No one wants to be the lawmaker who says, "Yes, our state would be a great place for nuclear waste." And no liberal activist wants to admit that anywhere in America is suitable for nuclear waste. But the spent rods of nuclear power plants and discarded nuclear power elements from the military have to be stored somewhere -- and soon.

America has spent more than $6 billion -- $400 million in fiscal 2001 alone -- to determine the best site. About half the money came from the Nuclear Waste Fund, which gets its money in part from the nuclear-power industry and in part from a surcharge levied on those who use nuclear power.

The research has gone on for almost a half-century. In 1957, researchers from the National Academy of Sciences concluded that the safest way to store nuclear waste was to bury it deep in rock to prevent weather disasters or terrorist attacks.

Then they looked for a place that could safely hold 77,000 metric tons of hazardous radioactive materials (about 38 years' worth of waste) for at least 10,000 years. They studied three -- Hanford, Wash., Deaf Smith County, Texas and Yucca Mountain -- and found that Yucca Mountain, alone among the three, satisfies the requirements.

Researchers at universities nationwide and scientists and engineers from around the world reviewed the data and agreed. Yucca Mountain, with its natural and engineered barriers, can provide America the safe, clean storage facility it needs for nuclear waste.
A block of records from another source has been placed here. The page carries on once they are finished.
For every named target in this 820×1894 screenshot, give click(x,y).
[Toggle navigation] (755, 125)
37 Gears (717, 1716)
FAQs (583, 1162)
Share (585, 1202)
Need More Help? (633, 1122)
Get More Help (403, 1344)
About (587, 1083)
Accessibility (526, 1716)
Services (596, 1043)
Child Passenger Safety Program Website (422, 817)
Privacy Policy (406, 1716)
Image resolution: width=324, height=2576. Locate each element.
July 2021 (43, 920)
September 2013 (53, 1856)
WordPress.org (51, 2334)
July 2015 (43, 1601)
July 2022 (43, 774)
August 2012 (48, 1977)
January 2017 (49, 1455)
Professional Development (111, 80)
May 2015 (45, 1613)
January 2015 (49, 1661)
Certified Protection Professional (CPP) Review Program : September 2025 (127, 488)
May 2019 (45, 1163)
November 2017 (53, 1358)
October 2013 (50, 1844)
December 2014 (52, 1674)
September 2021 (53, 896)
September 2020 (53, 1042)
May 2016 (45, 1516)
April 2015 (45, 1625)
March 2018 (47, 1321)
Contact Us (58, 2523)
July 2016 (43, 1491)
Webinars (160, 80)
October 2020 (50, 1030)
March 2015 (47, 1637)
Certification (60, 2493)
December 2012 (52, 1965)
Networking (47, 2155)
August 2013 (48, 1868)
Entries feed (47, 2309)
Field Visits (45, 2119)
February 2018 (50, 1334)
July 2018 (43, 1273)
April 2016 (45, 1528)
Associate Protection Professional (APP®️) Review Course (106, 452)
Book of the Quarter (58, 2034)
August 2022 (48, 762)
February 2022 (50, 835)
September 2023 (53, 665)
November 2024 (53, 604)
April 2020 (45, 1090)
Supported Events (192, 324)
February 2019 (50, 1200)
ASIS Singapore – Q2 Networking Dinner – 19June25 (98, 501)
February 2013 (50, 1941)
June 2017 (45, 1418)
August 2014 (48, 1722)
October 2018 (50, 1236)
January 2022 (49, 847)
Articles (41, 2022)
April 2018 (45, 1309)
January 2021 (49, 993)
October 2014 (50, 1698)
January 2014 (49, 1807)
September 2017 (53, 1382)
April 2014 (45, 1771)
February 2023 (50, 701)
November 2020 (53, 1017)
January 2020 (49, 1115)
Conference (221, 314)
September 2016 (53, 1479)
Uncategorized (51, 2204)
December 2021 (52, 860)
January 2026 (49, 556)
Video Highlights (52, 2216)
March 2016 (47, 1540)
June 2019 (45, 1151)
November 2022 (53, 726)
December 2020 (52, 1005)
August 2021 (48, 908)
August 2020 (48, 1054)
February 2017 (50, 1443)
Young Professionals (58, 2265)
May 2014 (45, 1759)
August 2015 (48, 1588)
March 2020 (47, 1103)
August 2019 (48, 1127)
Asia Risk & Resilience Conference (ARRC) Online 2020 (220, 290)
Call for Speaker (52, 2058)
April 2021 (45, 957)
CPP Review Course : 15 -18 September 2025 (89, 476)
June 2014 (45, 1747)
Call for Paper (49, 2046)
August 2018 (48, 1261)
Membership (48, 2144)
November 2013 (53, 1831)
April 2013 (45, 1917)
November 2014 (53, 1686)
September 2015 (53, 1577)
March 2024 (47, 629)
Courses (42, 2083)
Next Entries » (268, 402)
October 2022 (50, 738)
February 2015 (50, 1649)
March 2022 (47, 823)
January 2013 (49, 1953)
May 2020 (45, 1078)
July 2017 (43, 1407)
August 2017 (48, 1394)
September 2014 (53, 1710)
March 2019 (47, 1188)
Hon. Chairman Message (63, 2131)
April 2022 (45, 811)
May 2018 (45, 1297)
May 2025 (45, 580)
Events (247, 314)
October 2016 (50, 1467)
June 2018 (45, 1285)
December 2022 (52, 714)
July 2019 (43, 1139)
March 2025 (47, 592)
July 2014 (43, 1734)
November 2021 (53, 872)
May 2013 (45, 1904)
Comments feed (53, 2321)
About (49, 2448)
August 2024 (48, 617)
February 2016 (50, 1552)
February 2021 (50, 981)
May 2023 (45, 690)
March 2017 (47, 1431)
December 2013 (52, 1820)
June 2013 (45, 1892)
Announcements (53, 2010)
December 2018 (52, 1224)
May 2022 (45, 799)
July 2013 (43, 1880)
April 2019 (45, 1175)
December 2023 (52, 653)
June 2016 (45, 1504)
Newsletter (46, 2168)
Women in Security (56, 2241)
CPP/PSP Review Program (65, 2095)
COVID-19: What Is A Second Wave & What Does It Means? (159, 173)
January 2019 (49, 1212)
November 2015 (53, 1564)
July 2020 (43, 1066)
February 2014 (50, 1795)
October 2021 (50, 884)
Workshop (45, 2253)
Critics say the waste will be vulnerable to terrorist attack or potentially catastrophic accidents as it travels to Yucca Mountain. The mayor of Las Vegas has pledged to get mayors of other cities along potential routes to join him in opposing the administration's plan.

But surely moving the waste to one site, where it can be stored on protected federal land 80 miles northwest of Las Vegas, is better than trying to secure all the sites now in use. Particularly when, thanks to the nearby Nevada Test Site -- which is contaminated by earlier weapons testing -- military forces capable of responding, rapidly and professionally, to any radiation problems already are stationed nearby.

Besides, burying the waste 1,000 feet below ground in steel casks, rather than in the cooling ponds we now use, would limit exposure to terrorist attack.

Some opponents try to turn the "one-site-versus-many" argument on its head. If we can't secure waste at dozens of locations around the country, they say, then we shouldn't maintain our present nuclear power facilities, let alone propose new plants.

Yet we can't do without nuclear energy. One in five homes, businesses and factories depend on it and more undoubtedly will in coming years as we seek to become less dependent on fossil fuel. We can't keep using the present haphazard quilt of storage facilities, and the security threat will only increase as time goes on.

President Bush can expect an onslaught of opposition from liberal activists, Nevada natives and the anti-nuclear-power crowd. But he has something on his side that they don't: sound science.

That's why, unless opponents know of some place that the entire scientific community somehow has overlooked, they should get out of the way and let President Bush's plan go forward.

The time is now. And Yucca Mountain is the place.

Charli Coon is an energy policy analyst at The Heritage Foundation, a Washington-based public policy research institute.